Acusados por associação criminosa, incitação ao crime, resistência e desobediência, Hideki e Lusvargh estavam reclusos desde 23 de junho, quando foram detidos por policiais civis durante manifestação contra a Copa na Avenida Paulista, zona sul da capital. Os agentes do Departamento Estadual de Investigações Criminais (Deic), responsáveis pela prisão, afirmam ter encontrado com Hideki um “artefato explosivo de fabricação rudimentar” e, com Lusvargh, uma “garrafa de iogurte com forte odor a gasolina”.

Por isso, os ativistas também respondem por porte de explosivos. A imputação, porém, deverá ser descartada pela Justiça depois de um laudo produzido pelo esquadrão antibombas da Polícia Militar e pelo Instituto de Criminalística haver apontado que os objetos não são inflamáveis nem representam riscos. O Ministério Público, que questionou os resultados e pediu novos testes, acredita que as conclusões, por si só, não servirão para inocentar os acusados.

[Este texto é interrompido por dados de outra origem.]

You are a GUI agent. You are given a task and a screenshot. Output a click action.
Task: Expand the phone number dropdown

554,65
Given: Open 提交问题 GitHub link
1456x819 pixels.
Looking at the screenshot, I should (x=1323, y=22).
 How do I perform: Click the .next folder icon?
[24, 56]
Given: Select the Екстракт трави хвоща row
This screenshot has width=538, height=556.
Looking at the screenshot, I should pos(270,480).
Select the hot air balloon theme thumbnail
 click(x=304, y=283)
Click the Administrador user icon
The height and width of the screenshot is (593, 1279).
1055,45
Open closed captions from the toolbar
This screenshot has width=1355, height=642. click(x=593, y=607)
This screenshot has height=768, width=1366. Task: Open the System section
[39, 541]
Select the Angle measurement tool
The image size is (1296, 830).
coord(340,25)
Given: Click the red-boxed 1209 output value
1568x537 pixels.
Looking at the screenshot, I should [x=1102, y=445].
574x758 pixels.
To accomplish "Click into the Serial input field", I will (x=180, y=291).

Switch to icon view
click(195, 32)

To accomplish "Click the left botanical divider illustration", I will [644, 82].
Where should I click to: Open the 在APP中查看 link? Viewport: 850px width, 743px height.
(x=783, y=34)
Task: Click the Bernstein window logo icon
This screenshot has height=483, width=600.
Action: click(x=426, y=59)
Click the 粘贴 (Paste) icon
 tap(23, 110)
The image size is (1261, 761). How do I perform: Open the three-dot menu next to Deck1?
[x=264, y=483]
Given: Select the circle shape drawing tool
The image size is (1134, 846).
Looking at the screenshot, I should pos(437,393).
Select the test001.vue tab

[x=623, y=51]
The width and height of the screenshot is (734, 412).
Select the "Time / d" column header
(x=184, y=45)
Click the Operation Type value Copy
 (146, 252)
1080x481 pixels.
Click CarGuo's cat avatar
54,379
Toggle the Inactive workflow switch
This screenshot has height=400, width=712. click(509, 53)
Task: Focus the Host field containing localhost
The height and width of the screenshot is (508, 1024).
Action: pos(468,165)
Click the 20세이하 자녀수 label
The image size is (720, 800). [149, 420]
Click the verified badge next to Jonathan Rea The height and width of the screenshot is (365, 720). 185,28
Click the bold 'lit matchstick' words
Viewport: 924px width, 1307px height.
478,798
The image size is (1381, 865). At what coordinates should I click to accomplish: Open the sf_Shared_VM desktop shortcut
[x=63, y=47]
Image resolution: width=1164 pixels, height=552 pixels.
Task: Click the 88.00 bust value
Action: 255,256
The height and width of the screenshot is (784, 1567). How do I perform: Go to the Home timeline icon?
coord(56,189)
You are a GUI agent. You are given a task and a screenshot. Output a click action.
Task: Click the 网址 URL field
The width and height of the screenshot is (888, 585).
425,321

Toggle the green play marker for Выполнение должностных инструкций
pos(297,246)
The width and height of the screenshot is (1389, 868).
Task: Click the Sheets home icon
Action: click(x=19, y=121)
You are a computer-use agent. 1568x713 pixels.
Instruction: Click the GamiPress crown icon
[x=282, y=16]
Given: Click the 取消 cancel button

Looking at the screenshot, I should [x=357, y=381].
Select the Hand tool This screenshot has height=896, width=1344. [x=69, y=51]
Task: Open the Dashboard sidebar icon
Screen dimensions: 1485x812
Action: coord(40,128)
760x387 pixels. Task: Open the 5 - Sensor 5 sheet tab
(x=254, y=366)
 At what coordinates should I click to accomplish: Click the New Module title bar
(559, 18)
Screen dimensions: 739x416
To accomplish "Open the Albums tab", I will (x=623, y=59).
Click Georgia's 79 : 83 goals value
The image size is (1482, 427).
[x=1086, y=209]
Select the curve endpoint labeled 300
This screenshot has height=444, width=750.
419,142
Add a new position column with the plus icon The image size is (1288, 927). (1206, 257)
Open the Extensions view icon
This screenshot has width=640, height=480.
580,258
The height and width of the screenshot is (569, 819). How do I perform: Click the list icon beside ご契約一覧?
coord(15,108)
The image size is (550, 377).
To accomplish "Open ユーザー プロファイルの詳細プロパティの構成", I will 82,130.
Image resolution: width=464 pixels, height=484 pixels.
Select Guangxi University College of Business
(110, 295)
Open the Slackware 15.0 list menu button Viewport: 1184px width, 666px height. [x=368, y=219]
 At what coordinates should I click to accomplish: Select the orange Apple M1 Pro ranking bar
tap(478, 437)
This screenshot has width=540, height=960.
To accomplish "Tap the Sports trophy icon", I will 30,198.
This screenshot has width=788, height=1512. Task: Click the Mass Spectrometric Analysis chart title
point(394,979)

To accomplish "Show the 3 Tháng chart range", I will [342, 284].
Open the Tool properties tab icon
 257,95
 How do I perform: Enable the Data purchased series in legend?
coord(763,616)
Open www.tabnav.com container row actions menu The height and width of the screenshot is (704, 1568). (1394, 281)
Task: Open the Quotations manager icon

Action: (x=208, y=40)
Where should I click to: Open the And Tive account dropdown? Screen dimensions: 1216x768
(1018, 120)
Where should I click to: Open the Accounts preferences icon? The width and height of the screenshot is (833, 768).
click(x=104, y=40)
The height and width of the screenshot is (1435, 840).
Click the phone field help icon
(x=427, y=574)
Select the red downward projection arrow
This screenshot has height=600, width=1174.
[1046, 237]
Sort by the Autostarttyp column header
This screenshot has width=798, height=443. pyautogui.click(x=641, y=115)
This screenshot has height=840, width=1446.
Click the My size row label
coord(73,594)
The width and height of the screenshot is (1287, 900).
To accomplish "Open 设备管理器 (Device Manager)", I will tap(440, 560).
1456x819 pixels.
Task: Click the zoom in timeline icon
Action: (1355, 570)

“Do nosso ponto de vista, isso apenas afasta a qualificadora do crime de associação criminosa. Agora, eles não podem mais ser condenados por associação criminosa armada”, afirma a promotora do Gaeco, lembrando que os jovens portavam objetos comprometedores, embora sem potencial explosivo. “Portar invólucro plástico com pavio já é prova de que a pessoa não estava bem intencionada na manifestação.”

Pessoas que testemunharam a prisão de Hideki – como o padre Júlio Lancelotti, da Pastoral do Povo da Rua – e Lusvargh – entre eles o jornalista polonês Marcin Wyrwal, que gravava com o jovem no momento da ação policial – afirmam que os rapazes não portavam qualquer material explosivo. Vídeos publicados na internet com trechos da abordagem e da revista não mostram artefatos em posse dos manifestantes.